On 30th April an online session was conducted by Anthony Heredia CA, MD & CEO, Mahindra Manulife Mutual Funds and Take Charge Mentor, for our mentees and the larger public which was attended by over 150 people. He stresses that investment is not that complicated, but the Emotional Quotient should prevail over the Intelligent Quotient – go with your gut.
He focused on 3 major areas:
● Importance of financial planning
● Key investment concepts
● Importance of allocation
Everyone knows the importance of money, especially in today’s times. He spoke about salaried employees, who want to create wealth. He also spoke about Influencers, the top businessmen, how do they make money. It is also important to do sensible stuff with the money you earn. He spoke about a typical life cycle and future dreams, stressing on the importance of money to get you there – from building wealth to using it to preserving it.
There are various types of Investment, Equity, Debt, Insurance etc. Investment can be made in Gold, FDs, stocks, etc. but is your investment able to beat inflation that is constant around 5% to 7% and in present times is rising. In times of major and prolonged crisis like we just experienced with the Covid pandemic are you able to pull through, because you made valuable investments when the going was good, that have appreciated over time. So many notes and coins that we used in the past are extinct now as their value has depreciated eg. 25p, 50p, 1Re, 2Rs. 5Rs. etc.
Power of Compounding
The price you pay by coming in and out of an investment and staying on is amazing. A Systematic Investment Plan (SIP), forces you to save money, however small the investment is for starters, then you can slowly increase the amount as you earn and learn more on the subject.
There are various funds – debt, liquid, equity etc.
Cost of Delay
Through a practical example, he shared the difference between a person investing at an early age eg 25 and a person investing at an older age eg. 45 An early start is vital.
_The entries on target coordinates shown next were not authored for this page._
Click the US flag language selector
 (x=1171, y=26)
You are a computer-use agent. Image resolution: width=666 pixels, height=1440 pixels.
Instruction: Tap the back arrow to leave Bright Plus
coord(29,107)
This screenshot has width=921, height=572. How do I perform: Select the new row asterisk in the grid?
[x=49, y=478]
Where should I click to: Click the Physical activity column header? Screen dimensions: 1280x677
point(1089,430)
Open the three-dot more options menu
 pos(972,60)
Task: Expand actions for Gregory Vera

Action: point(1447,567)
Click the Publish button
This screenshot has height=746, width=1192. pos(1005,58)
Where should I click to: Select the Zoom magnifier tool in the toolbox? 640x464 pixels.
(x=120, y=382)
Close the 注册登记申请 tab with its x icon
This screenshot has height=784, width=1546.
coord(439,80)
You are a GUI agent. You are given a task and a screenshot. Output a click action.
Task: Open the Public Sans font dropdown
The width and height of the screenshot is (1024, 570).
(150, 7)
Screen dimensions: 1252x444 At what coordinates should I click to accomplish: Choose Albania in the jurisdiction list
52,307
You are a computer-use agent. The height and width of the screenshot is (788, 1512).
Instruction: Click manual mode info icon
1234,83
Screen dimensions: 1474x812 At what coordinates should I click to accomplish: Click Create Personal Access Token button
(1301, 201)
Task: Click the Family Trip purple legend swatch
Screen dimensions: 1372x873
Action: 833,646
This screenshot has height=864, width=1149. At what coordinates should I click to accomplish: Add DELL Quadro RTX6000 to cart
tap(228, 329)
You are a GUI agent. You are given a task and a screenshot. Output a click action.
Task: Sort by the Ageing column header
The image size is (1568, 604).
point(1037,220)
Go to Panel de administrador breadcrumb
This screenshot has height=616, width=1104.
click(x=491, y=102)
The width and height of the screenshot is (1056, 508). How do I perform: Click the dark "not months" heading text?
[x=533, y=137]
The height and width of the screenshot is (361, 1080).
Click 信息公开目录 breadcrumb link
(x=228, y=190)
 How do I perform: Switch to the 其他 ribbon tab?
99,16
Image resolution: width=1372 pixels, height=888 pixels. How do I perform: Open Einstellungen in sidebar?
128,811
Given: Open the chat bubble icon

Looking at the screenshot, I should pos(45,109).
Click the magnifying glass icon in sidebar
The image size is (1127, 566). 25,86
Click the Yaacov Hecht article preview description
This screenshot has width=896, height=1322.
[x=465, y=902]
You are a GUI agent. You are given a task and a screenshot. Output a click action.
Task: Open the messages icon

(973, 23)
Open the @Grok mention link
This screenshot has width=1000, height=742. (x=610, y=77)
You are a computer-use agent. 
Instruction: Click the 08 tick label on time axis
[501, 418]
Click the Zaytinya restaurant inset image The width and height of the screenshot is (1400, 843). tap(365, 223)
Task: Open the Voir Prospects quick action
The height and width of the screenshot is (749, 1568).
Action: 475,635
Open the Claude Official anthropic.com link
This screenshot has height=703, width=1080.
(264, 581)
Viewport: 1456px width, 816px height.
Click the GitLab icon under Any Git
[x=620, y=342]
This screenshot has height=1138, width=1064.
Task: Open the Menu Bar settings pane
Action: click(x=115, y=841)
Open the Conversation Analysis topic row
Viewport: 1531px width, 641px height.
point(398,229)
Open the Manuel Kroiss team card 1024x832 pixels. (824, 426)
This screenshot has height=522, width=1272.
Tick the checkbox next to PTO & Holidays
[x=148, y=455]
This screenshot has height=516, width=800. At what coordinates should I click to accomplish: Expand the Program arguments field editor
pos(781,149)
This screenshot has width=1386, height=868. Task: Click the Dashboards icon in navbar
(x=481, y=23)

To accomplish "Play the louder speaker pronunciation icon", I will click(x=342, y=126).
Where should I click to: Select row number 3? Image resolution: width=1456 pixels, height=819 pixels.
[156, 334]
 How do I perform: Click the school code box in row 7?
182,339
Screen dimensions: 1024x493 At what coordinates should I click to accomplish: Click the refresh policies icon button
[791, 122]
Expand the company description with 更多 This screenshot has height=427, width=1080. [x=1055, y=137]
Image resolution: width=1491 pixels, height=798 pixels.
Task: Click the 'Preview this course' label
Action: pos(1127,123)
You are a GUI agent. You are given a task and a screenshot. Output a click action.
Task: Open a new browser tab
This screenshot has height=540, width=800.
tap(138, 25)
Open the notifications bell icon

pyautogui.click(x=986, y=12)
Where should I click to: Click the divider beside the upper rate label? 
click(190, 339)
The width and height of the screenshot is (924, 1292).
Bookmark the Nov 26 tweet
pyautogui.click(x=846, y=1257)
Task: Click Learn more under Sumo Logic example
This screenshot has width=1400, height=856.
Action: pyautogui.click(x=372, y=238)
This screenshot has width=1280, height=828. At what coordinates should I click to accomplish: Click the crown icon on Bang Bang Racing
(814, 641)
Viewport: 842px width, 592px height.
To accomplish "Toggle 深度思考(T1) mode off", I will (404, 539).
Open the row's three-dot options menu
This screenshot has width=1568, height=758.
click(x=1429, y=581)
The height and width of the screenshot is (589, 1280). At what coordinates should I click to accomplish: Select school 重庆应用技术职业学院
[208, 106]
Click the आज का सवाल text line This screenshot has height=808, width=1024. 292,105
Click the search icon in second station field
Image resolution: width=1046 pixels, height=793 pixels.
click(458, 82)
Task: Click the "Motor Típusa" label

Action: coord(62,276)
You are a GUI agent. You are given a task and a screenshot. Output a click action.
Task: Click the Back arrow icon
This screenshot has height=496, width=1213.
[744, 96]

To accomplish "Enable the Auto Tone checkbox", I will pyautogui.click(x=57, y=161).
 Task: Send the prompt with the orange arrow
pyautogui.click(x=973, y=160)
The effects of delayed investment is seen in the additional amount that has to be put in the later you start and the returns are still lower. Every 5 years delay doubles monthly outflow
Importance of Asset Allocation
There are many types of assets – Equity, Debt, Cash Equivalent, Real Estate, Gold, Commodities
It is very important to invest in the right companies and assets, and know when to exit based on the market research. Depending on the age the choice needs to be made. At a younger age a 70/30 with emphasis on Equity and less on Debt/ Fixed assets as it is easier to take risks at a younger age. For seniors the reverse would apply as the earning capacity has gone down.
Asset Allocation is very important – Do not put all your eggs in one basket. Keep abreast of the market and observe the trends/ changes.
Timing is crucial – know when to get in and when to step out.
Keep your dream and goal in mind and build your finances to help attain it. It is very important to be Disciplined, Consistent, Invest for the long term, stick to it as this will help sustain you.
Invest in an Index Fund. Do not get swayed by friends and the market. You are in it for the long haul.
Savings for Emergencies – It's advisable to have a Health Insurance, start young as the premiums are smaller. Hospital bills can be draining and erode your finances.
● The Psychology of Money by Morgan Hansel
● Rich Dad, Poor Dad by Robert Kiyosaki
A very interesting and interactive session that helped us all learn so many new concepts and motivated us to start investing right away. Thanks so much to Anthony Heredia for sharing his knowledge with us and giving us practical tips to start on the investment journey, for Money Matters!